南極昭和基地では,月光でもエーロゾルの光学的厚さの観測が可能なスカイラジオメーターを導入し,2021年1月から運用を開始した

スカイラジオメーターは,ヒーターやペルチェ素子を用いて検出器の温度調節を行っているが,この温度調節機能が不十分なため,温度特性検査を実施し観測したデータを補正している.今回,スカイラジオメーター内部に温度センサーを新たに追加したことから,温度特性を詳細に把握するとともに,温度特性の補正に適した測器内部温度を調査し,温度特性の補正手法を確立した.

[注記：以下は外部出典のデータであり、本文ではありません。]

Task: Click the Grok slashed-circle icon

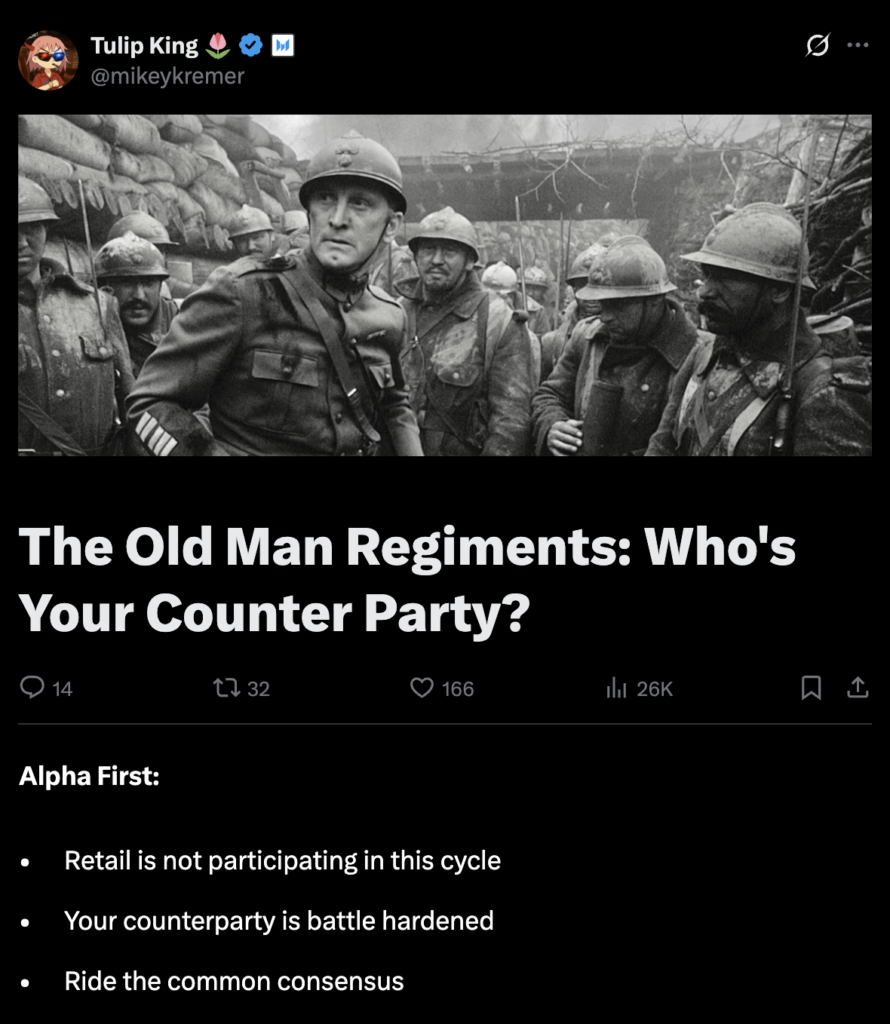Action: point(818,45)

また,月光を用いたエーロゾルの光学的厚さの計算において,月面における太陽光の反射率を利用するが,この反射率は過小に計算されており,エーロゾルの光学的厚さについても過小に計算された.このため,反射率を簡易的な手法で補正し,月光のエーロゾルの光学的厚さを計算した結果,太陽光の計算結果とほぼ一致した.

題目
分光放射計を用いて観測した太陽光波長別放射照度の活用 ― 数値予報モデル等の放射照度の検証 ―
著者
居島 修
要旨

高層気象台では,これまで分光放射計の特性を調査するとともに,分光放射計用校正装置を開発し校正方法を確立してきた.現在,これらの成果を基に太陽光波長別放射照度の直達成分及び散乱成分について連続観測を実施している.今回,この観測データを用いて2種類の数値予報モデル(メソモデル,全球モデル)の放射照度及び衛星プロダクトである日射量推定値について,可視域・近赤外域などを区別した検証を実施した.また,最大の誤差要因となりうるエーロゾルの光学的厚さについて,サンフォトメータによる観測結果と,数値予報モデル等で用いられた値を比較するとともに,エーロゾルの放射計算への効果についても調査した.検証等の結果,全球モデルの放射照度の散乱成分は近赤外域では観測値より大きい一方で紫外域・可視域では観測値より小さいなど,波長及び直達・散乱成分の違いにより過大・過小の傾向が異なることや,それらの要因として計算に用いたエーロゾルの光学的厚さが関連することが分かった.

題目
ブリューワー分光光度計用の旧型及び新型外部標準ランプ点検装置(UV Stability Kit)の特性調査
著者
津田 元気・上里 至
要旨

ブリューワー分光光度計による波長別紫外域日射観測では,外部標準ランプ点検装置を用いて測器の感度変化を監視している.今回,従来の点検装置の老朽化及び製造終了に伴い,Kipp&Zonen社が後継機として開発した新型装置を購入した.現業利用における新型装置の精度に問題がないことを確認するため,①新型装置の高温及び低温環境での動作試験,②新旧両装置における温度特性(環境温度の変化に伴うランプの放射照度の変化)に関する調査,③新旧両装置の長期間に渡る屋外点検結果の比較,を実施した.各試験等の結果は以下のとおりである.

①新型装置について,-30℃~40℃の環境下で動作試験を行った結果,ランプへの供給電流値及び電源部の基板温度に問題は見られなかった.

②新旧両装置について,-25℃~40℃の環境下でランプの照射試験を行った結果,両装置共にランプの放射照度はほぼ変化がなかった(概ね1%以内).

③新旧両装置について,屋外設置のブリューワー分光光度計の定期点検に約1年間利用し比較した.点検結果から得られた測器感度の変化は,両装置共にほぼ同じであった(両者の差は概ね1%以内).